For the past six years, Melky Cabrera has been a useful outfield bat. Since arriving in Kansas City at the start of the 2011 season, Cabrera has hit .300/.343/.445 in just over 800 games played. He was slightly off that pace in 2016, batting .296/.345/.455 in 151 games. While he has alternated good and bad years since 2012, Cabrera seems like a safe bet to continue that production in 2017.

The problem? Cabrera’s defense is horrible, and a reason he was worth just 1.6 fWAR last season. Defensive Runs Saved rated Cabrera five runs below average last season; he is at -17 DRS in the outfield for his career. Ultimate Zone Rating is even more cruel, rating Cabrera 52.9 runs (!) below average for his career.

Center field: Jacob May

2016 numbers (AAA): .266/.309/.352, 90 wRC+
2017 projections: .233/.275/.315, 57 wRC+, -0.3 fWAR

Throughout the offseason, many White Sox fans predicted that former St. Louis Cardinals farmhand Charlie Tilson would be the Opening Day starter in center field. Whiel Tilson may eventually start more games than switch-hitter Jacob May, Tilson has been unable to stay healthy. Both players are speed demons who will rely on contact skills and their defensive prowess to be productive, though Tilson comes with a slightly better pedigree. He is projected to hit .255/.300/.370 this season, assuming he is ever healthy enough to take the field. May might not draw enough walks to earn a starter’s role in the future, but he will have a chance to be a pest at the bottom of the order for a little while.

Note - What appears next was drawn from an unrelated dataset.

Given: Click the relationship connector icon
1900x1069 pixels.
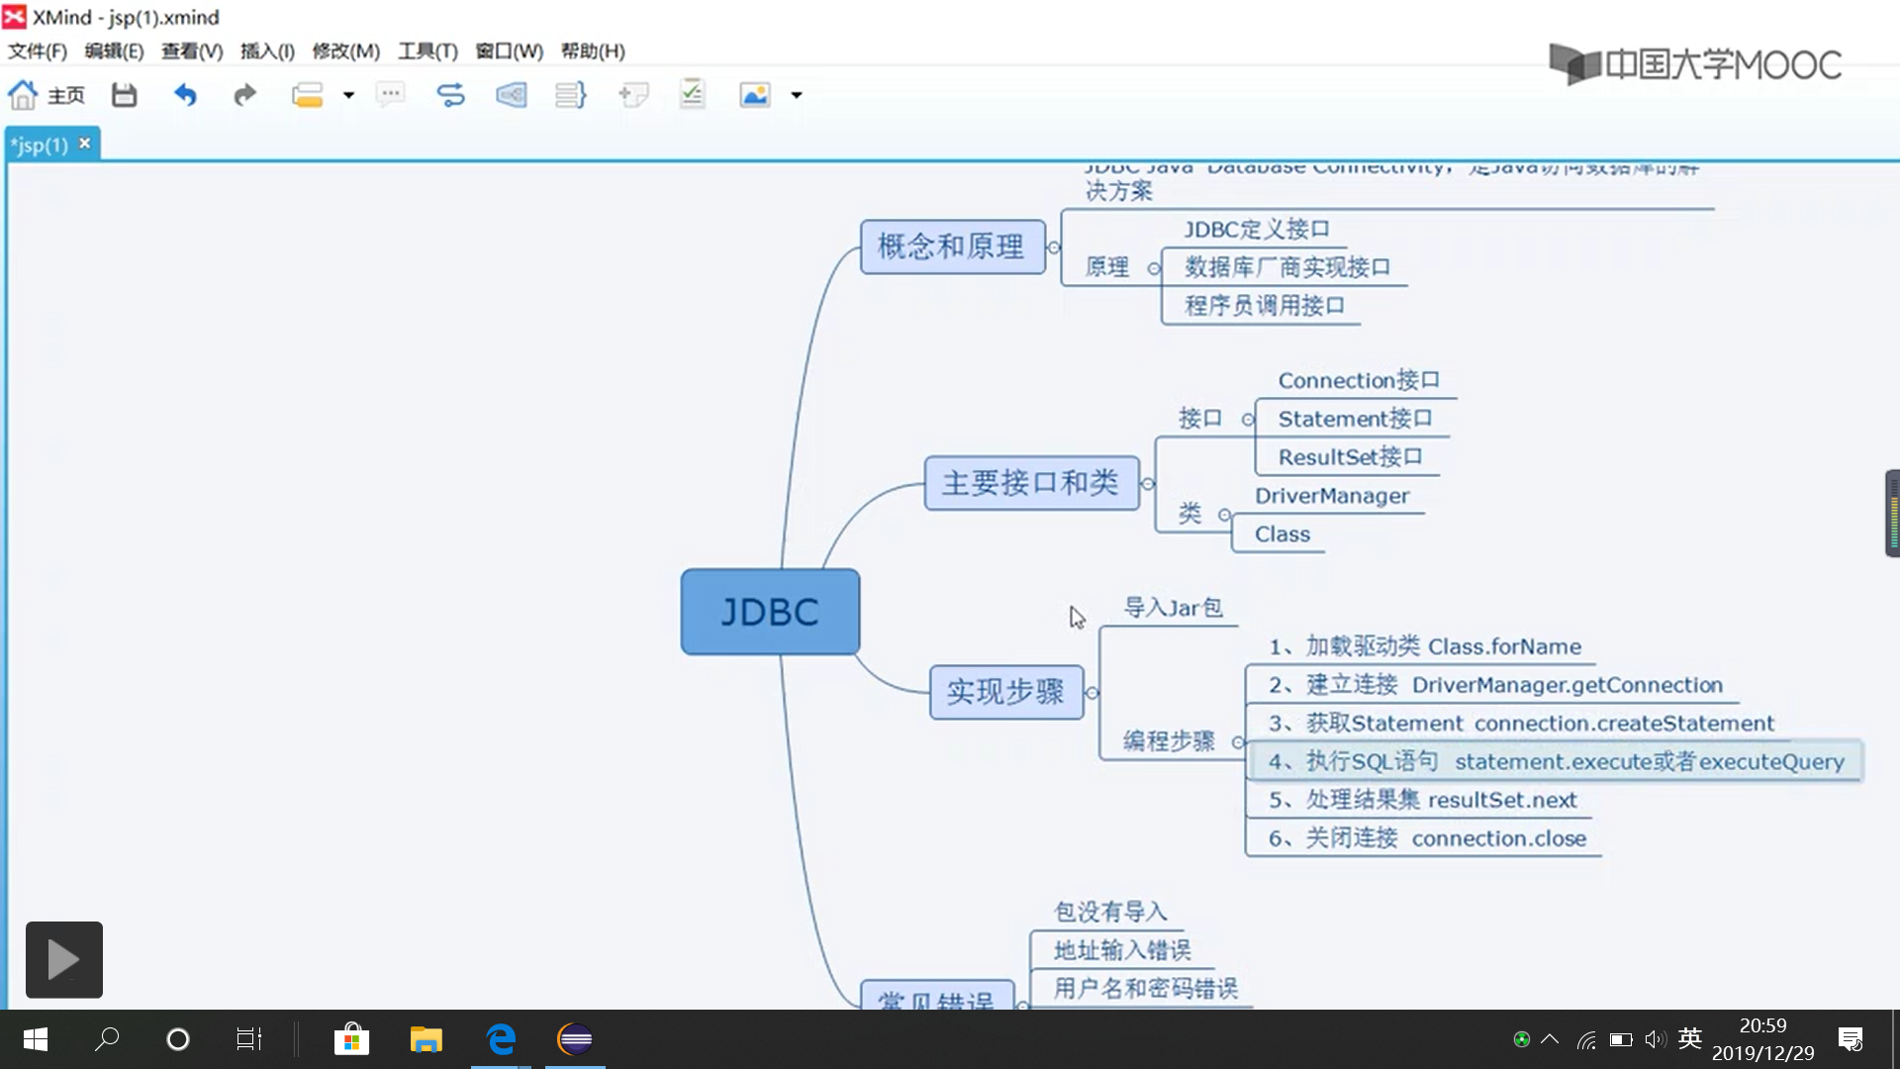Looking at the screenshot, I should pos(450,95).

Right field: Avisail Garcia

2016 numbers: .245/.307/.385, 86 wRC+, 0.5 fWAR
2017 projections: .259/.316/.403, 92 wRC+, 0.2 fWAR

Here’s a fact for you: Avisail Garcia is only 25 years old. It seems like “Mini Miggy” has been around for much longer, but it’s easy to forget that he debuted in a Detroit uniform at just 21 years old. Tigers fans who have not paid attention haven’t missed much; Garcia’s .698 OPS in three-plus seasons with the White Sox is only slightly better than what he produced in 139 plate appearances with the Tigers.

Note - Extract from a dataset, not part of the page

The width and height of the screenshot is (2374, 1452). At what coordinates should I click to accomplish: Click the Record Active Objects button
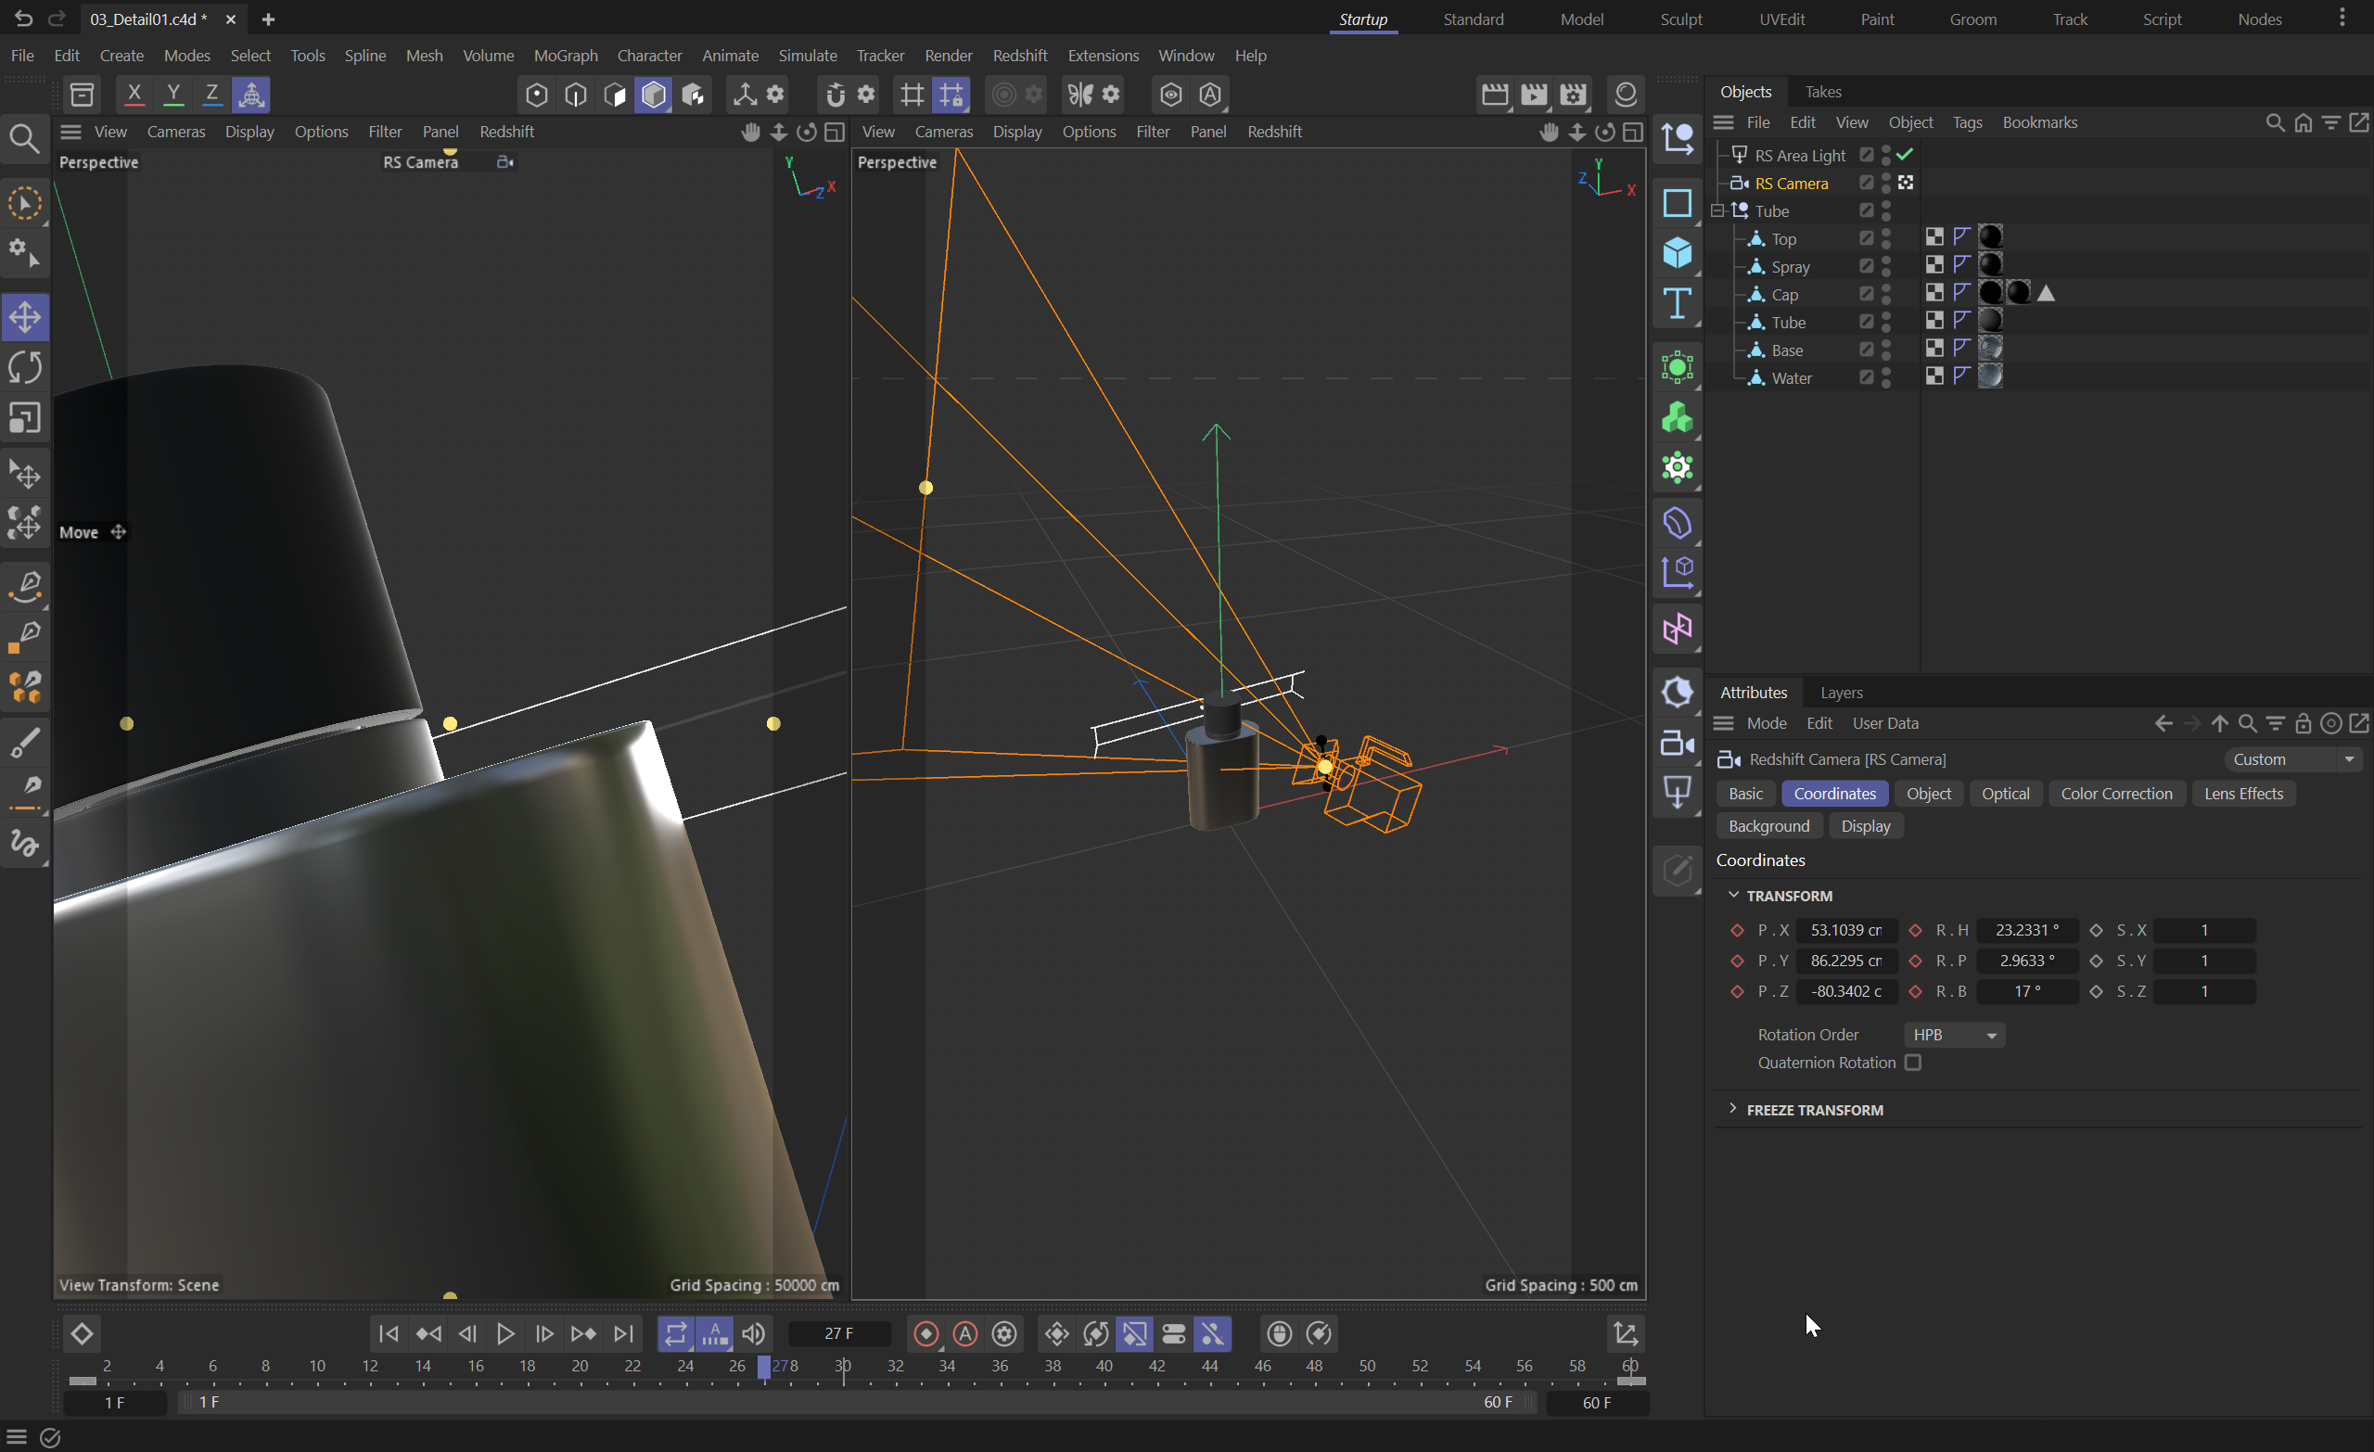pyautogui.click(x=925, y=1333)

Because he is so young, there is still a chance he takes a step forward in the coming seasons. Garcia produced a 107 wRC+ after August 1 last year, and hit six home runs in 150 plate appearances. He won’t remind anyone of the actual Miggy anytime soon, but the White Sox will take any improvement they can get.

Designated hitter: Cody Asche

2016 numbers: .213/.284/.350, 70 wRC+, -0.6 fWAR
2017 projections: .239/.301/.403, 87 wRC+, -0.2 fWAR

The Philadelphia Phillies once hoped that Cody Asche would become a regular contributor in their future lineups. Then-teammate Maikel Franco was the likely heir at third base, forcing Asche into the outfield. He peaked at a 95 wRC+ and 0.5 fWAR in 2014, but has been worth -1.6 wins since then. For his career, Asche has hit for a bit more power against right-handed pitching, which is where he will likely spend most of his time in 2017; infielder Matt Davidson is likely to start against lefties.